A study published today on the effects of antibiotic treatment in early-life shows it can result in long lasting changes in the gut microbiome as well as increased weight and bone growth in mice.
The authors of the study, led by Martin Blaser at NYU Langone Medical Center, had published a paper last year on the effects of low doses of antibiotics in early-life (like the antibiotic treatment given to farm animals for growth) which showed profound changes in the mouse gut microbiome. They showed this can lead to weight gain later in life especially in combination with a high fat diet. Most human infants, however, don’t receive chronic low doses of antibiotics. Rather, they receive pulsed high doses of antibiotics. If low doses can cause such big changes, what would these high doses do?
The authors set out to answer this question by giving antibiotics to mice in the second, fourth, and fifth weeks after birth.
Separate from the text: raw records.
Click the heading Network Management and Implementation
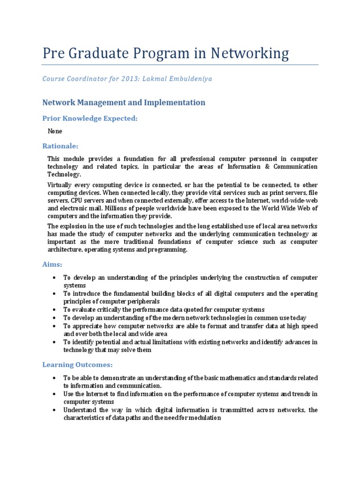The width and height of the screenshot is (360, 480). (x=124, y=102)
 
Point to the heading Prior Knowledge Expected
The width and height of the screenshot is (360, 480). (x=90, y=119)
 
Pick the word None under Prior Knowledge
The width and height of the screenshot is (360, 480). (x=55, y=131)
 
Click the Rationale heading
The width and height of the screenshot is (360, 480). (x=60, y=146)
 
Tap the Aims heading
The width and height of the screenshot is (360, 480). (x=52, y=264)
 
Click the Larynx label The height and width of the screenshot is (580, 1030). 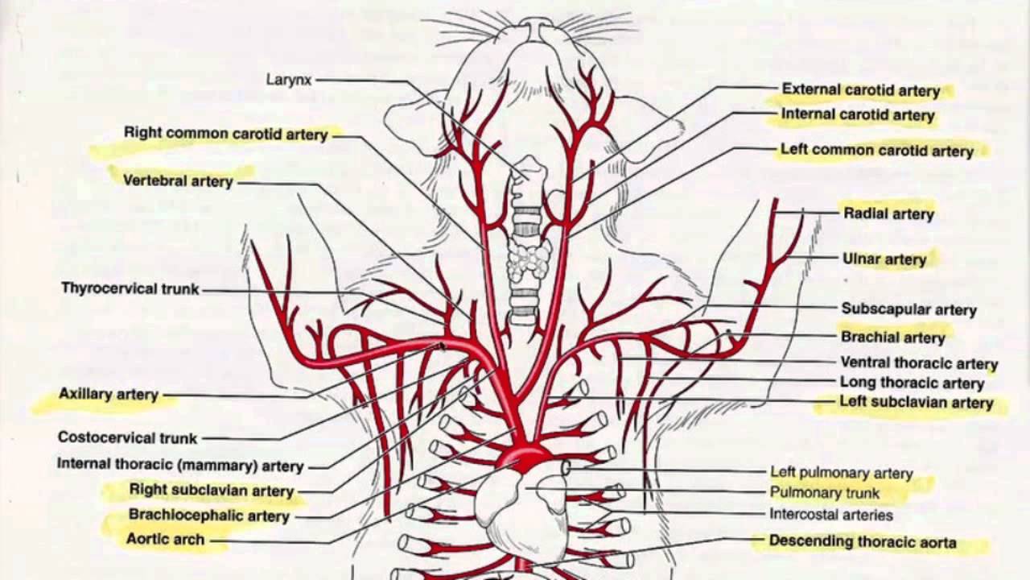tap(289, 80)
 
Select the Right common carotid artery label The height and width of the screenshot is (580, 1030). tap(225, 134)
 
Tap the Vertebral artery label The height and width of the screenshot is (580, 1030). tap(178, 181)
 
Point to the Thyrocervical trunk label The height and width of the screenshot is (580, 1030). tap(130, 288)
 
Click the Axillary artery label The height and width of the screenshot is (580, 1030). tap(109, 395)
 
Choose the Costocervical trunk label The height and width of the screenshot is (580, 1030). tap(127, 438)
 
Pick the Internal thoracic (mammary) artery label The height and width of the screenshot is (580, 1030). tap(180, 466)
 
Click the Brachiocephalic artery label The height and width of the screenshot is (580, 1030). tap(208, 516)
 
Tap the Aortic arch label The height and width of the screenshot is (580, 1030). tap(166, 540)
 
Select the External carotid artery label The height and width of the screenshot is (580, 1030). tap(860, 90)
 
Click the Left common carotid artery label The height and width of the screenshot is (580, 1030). tap(876, 151)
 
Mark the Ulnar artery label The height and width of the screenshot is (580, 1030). tap(884, 259)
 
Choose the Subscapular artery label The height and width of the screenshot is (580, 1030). tap(908, 309)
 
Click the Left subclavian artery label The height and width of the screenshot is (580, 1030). tap(916, 402)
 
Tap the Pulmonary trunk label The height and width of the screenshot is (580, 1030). tap(824, 493)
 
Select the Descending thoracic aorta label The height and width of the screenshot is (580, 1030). tap(863, 542)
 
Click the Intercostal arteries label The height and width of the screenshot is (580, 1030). tap(831, 514)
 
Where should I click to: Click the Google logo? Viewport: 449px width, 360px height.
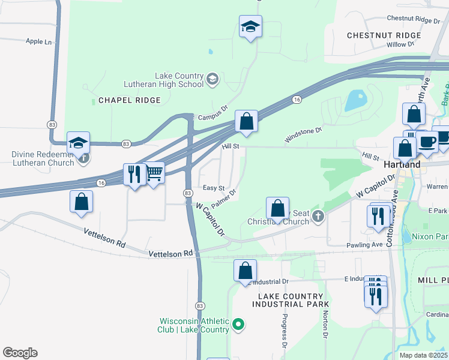tap(20, 353)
After 23 weeks, they studied the gut microbiome of the mice. The mice with the antibiotic treatment had less diversity in their microbiota than the control group even months after the treatment. Blaser says, "There are really long-term, probably permanent effects on the microbiome from antibiotics. This suggests that perhaps we should be cautious in prescribing antibiotics for babies up to 2 or 3 years."
Y.R. Nobel et al. “Metabolic and metagenomic outcomes from early-life pulsed antibiotic treatment,” Nature Communications, DOI: 10.1038/ncomms8486, 2015.